## Task directions
Return the records exactly, please. Every line should match.

Collected data entries:
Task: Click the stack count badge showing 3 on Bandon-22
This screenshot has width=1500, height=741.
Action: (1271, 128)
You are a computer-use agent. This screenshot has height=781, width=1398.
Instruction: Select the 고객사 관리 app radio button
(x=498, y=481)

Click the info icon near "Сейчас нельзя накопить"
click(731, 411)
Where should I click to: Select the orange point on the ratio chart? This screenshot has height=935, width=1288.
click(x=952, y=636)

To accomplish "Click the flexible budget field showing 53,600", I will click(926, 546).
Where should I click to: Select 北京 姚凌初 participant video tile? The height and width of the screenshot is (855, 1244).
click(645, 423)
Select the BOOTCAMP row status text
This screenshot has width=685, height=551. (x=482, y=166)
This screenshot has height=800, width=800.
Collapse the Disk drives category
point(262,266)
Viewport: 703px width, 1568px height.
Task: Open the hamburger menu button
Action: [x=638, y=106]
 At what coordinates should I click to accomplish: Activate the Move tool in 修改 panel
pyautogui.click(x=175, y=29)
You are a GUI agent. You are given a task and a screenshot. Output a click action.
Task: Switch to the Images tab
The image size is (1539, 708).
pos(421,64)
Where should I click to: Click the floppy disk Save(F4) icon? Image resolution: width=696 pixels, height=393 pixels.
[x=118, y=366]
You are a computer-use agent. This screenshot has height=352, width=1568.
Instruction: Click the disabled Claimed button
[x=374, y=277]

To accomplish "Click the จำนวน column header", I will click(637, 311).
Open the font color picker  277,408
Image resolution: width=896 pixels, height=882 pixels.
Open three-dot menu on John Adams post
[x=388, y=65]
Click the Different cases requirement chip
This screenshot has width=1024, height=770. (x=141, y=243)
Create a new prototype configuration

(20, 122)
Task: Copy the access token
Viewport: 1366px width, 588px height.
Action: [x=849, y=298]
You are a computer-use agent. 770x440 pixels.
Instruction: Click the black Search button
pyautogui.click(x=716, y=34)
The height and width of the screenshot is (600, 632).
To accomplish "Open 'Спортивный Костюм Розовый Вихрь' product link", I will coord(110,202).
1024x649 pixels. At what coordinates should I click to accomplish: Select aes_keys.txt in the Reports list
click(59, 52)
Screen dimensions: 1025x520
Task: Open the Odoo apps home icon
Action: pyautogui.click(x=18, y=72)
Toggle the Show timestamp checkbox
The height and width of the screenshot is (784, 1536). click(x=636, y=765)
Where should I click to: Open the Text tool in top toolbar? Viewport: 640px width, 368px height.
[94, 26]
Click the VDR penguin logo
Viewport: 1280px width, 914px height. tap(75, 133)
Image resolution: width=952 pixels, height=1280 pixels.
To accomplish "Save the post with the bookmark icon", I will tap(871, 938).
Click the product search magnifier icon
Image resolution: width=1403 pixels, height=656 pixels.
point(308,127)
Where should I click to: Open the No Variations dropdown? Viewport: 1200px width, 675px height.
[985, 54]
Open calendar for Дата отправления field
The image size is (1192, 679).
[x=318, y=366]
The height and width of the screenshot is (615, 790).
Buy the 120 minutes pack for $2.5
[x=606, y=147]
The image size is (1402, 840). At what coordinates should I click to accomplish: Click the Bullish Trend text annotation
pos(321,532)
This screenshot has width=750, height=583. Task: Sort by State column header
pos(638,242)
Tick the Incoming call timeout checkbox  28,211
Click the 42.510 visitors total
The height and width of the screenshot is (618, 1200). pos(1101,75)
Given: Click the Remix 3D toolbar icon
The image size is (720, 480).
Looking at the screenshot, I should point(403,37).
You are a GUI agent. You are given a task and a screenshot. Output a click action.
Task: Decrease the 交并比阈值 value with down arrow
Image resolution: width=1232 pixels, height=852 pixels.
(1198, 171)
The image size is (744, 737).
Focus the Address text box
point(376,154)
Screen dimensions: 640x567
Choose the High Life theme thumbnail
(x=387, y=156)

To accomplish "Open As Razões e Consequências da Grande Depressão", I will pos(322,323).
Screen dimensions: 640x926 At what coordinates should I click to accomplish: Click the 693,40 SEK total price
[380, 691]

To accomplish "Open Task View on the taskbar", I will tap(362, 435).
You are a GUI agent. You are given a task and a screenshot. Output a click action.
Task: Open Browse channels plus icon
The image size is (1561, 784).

## Reply to the task
Task: Click the stack count badge showing 3 on Bandon-22
This screenshot has width=1500, height=741.
Action: (1271, 128)
You are a computer-use agent. This screenshot has height=781, width=1398.
Instruction: Select the 고객사 관리 app radio button
(x=498, y=481)

Click the info icon near "Сейчас нельзя накопить"
click(731, 411)
Where should I click to: Select the orange point on the ratio chart? This screenshot has height=935, width=1288.
click(x=952, y=636)

To accomplish "Click the flexible budget field showing 53,600", I will click(926, 546).
Where should I click to: Select 北京 姚凌初 participant video tile? The height and width of the screenshot is (855, 1244).
click(645, 423)
Select the BOOTCAMP row status text
This screenshot has width=685, height=551. (x=482, y=166)
This screenshot has height=800, width=800.
Collapse the Disk drives category
point(262,266)
Viewport: 703px width, 1568px height.
Task: Open the hamburger menu button
Action: [x=638, y=106]
 At what coordinates should I click to accomplish: Activate the Move tool in 修改 panel
pyautogui.click(x=175, y=29)
You are a GUI agent. You are given a task and a screenshot. Output a click action.
Task: Switch to the Images tab
The image size is (1539, 708).
pos(421,64)
Where should I click to: Click the floppy disk Save(F4) icon? Image resolution: width=696 pixels, height=393 pixels.
[x=118, y=366]
You are a computer-use agent. This screenshot has height=352, width=1568.
Instruction: Click the disabled Claimed button
[x=374, y=277]

To accomplish "Click the จำนวน column header", I will click(637, 311).
Open the font color picker  277,408
Image resolution: width=896 pixels, height=882 pixels.
Open three-dot menu on John Adams post
[x=388, y=65]
Click the Different cases requirement chip
This screenshot has width=1024, height=770. (x=141, y=243)
Create a new prototype configuration

(20, 122)
Task: Copy the access token
Viewport: 1366px width, 588px height.
Action: [x=849, y=298]
You are a computer-use agent. 770x440 pixels.
Instruction: Click the black Search button
pyautogui.click(x=716, y=34)
The height and width of the screenshot is (600, 632).
To accomplish "Open 'Спортивный Костюм Розовый Вихрь' product link", I will coord(110,202).
1024x649 pixels. At what coordinates should I click to accomplish: Select aes_keys.txt in the Reports list
click(59, 52)
Screen dimensions: 1025x520
Task: Open the Odoo apps home icon
Action: pyautogui.click(x=18, y=72)
Toggle the Show timestamp checkbox
The height and width of the screenshot is (784, 1536). click(x=636, y=765)
Where should I click to: Open the Text tool in top toolbar? Viewport: 640px width, 368px height.
[94, 26]
Click the VDR penguin logo
Viewport: 1280px width, 914px height. tap(75, 133)
Image resolution: width=952 pixels, height=1280 pixels.
To accomplish "Save the post with the bookmark icon", I will tap(871, 938).
Click the product search magnifier icon
Image resolution: width=1403 pixels, height=656 pixels.
point(308,127)
Where should I click to: Open the No Variations dropdown? Viewport: 1200px width, 675px height.
[985, 54]
Open calendar for Дата отправления field
The image size is (1192, 679).
[x=318, y=366]
The height and width of the screenshot is (615, 790).
Buy the 120 minutes pack for $2.5
[x=606, y=147]
The image size is (1402, 840). At what coordinates should I click to accomplish: Click the Bullish Trend text annotation
pos(321,532)
This screenshot has width=750, height=583. Task: Sort by State column header
pos(638,242)
Tick the Incoming call timeout checkbox  28,211
Click the 42.510 visitors total
The height and width of the screenshot is (618, 1200). pos(1101,75)
Given: Click the Remix 3D toolbar icon
The image size is (720, 480).
Looking at the screenshot, I should point(403,37).
You are a GUI agent. You are given a task and a screenshot. Output a click action.
Task: Decrease the 交并比阈值 value with down arrow
Image resolution: width=1232 pixels, height=852 pixels.
(1198, 171)
The image size is (744, 737).
Focus the Address text box
point(376,154)
Screen dimensions: 640x567
Choose the High Life theme thumbnail
(x=387, y=156)

To accomplish "Open As Razões e Consequências da Grande Depressão", I will pos(322,323).
Screen dimensions: 640x926 At what coordinates should I click to accomplish: Click the 693,40 SEK total price
[380, 691]

To accomplish "Open Task View on the taskbar", I will tap(362, 435).
You are a GUI agent. You are given a task and a screenshot. Output a click action.
Task: Open Browse channels plus icon
The image size is (1561, 784).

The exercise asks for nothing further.